At this time, whether there are a few American insiders who act to ruin and make the US collapse because they hope to make a profit out of it, or they’re just incompetent fools and capitalist cultists isn’t really important; the fruit was nearly ripe even without a conspiracy; if there were one, it just hasted the process by 2 or 3 years.
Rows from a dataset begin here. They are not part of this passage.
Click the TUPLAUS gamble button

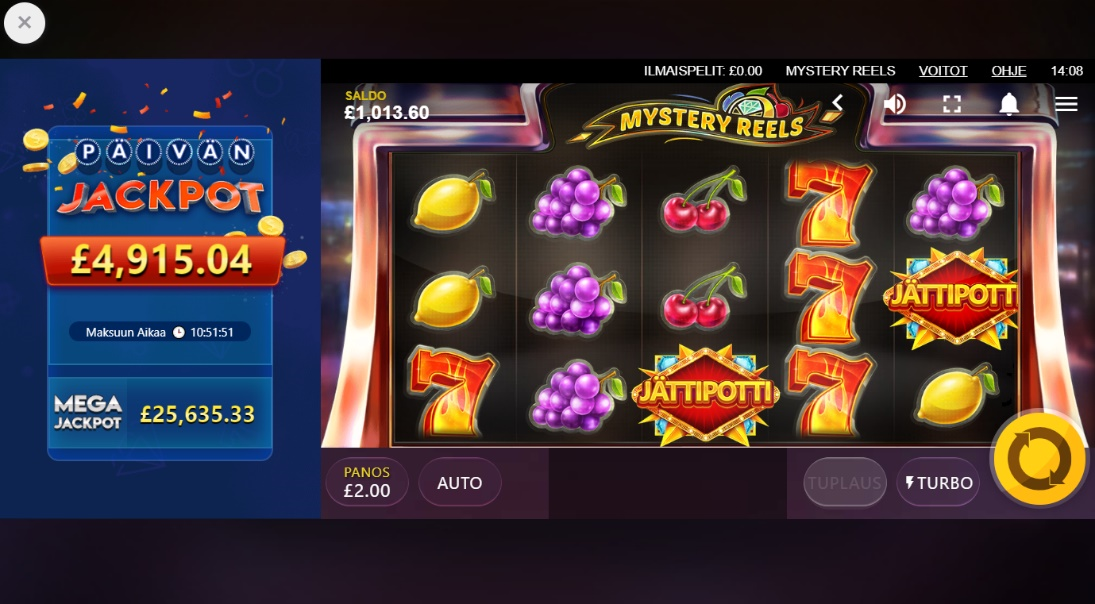[845, 482]

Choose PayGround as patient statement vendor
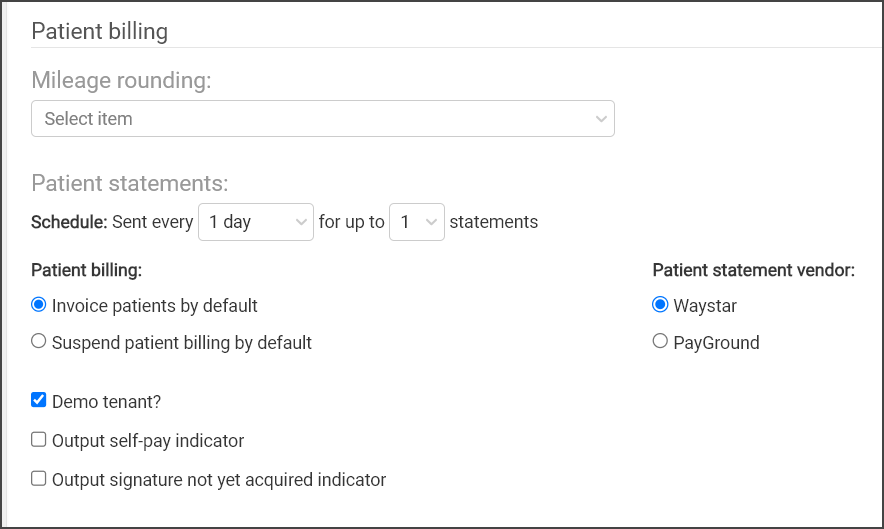[x=660, y=341]
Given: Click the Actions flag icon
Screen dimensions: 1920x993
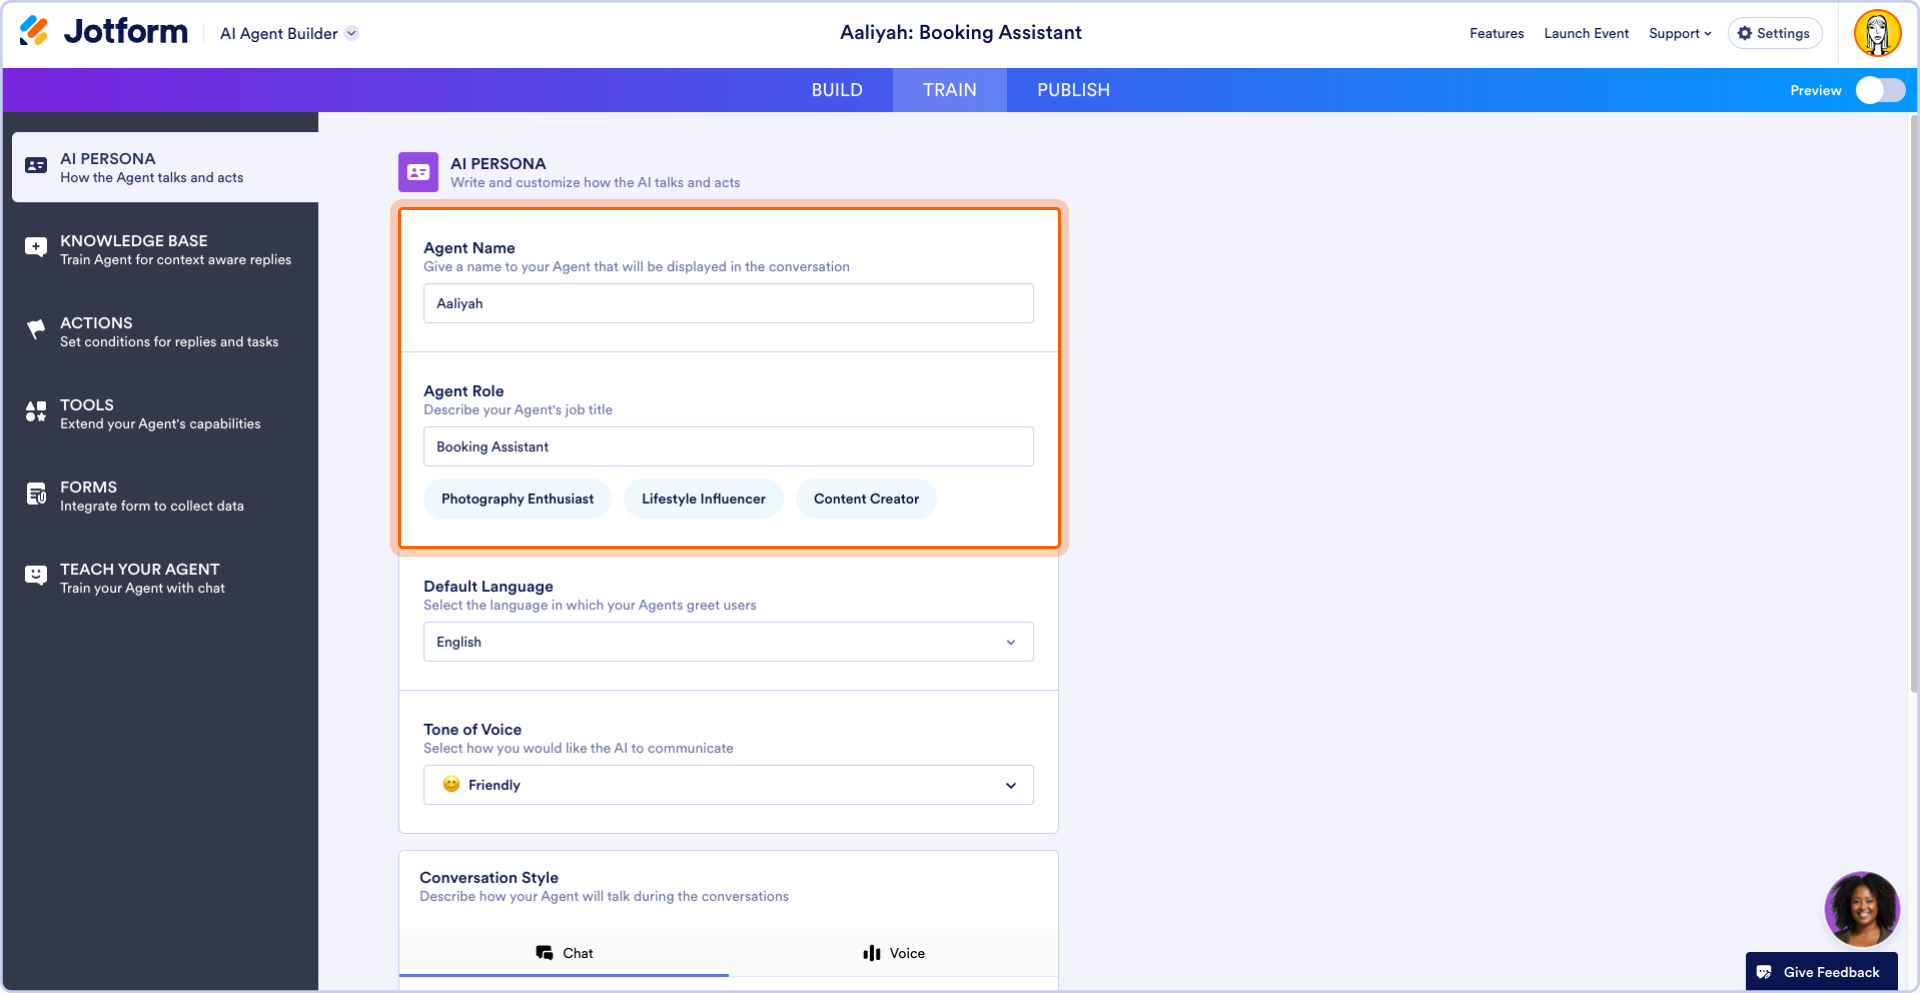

Posted by: CluelessJoe | Nov 14 2008 0:49 utc | 19

I’d like to third or fourth on the thanks to b, I have read this column and been to the bar since its earliest inception, and have also appreciated the wit and wisdom of those providing comments. I watch this show from Japan where I have lived for thirty years, I work in China, mostly in Guang Dong province, the center for the bulk of factory production for export. There are 45,000 factories in this area and in the past three months 12,000 have been closed. Even with that China is still looking at growth, selling to its own market I assume. Japan still seems vibrant, with the great emphasis on savings, a lesson learned from WWII and its longer history. The people know there are times of hardship and wisdom dictates preparation. America has not had this concept too deeply in its psyche, even though there are still a few who actually lived through or at the time of the depression.
I can not see what lies ahead of our country but that it is not good, and will require our communities to return to the spirit that raised barns, but with all the guns and the bully attitude we have lived through and cultivated, the picture I see is not so far from Thunderdome. Hope not but we really need to get it together, just being right that “they” are so wrong won’t create what we need. After all Billmon has been clear about pointing out the very wrongness for some time. We all need to create and foster community for the survival of our families and future.
Thanks for all your contribution and proffer of wisdom through this forum.
Duncan

Posted by: duncan | Nov 14 2008 1:01 utc | 20

duncan
i think the details you have offered are important & thank you for offerring it
when i read the details of other posters here it informs my life in the community
& the picture i see is also not far from thunderdome – so many vested interests – so little time & unless the people awake in a very active way they will be hurt in ways they have never conceived
i cannot say too much how much the reading of karl marx’s economic manuscripts help me through the horror we are living

Posted by: remembereringgiap | Nov 14 2008 1:23 utc | 21

RG, For me it is the I Ching, Wilhelm/Baynes translation!!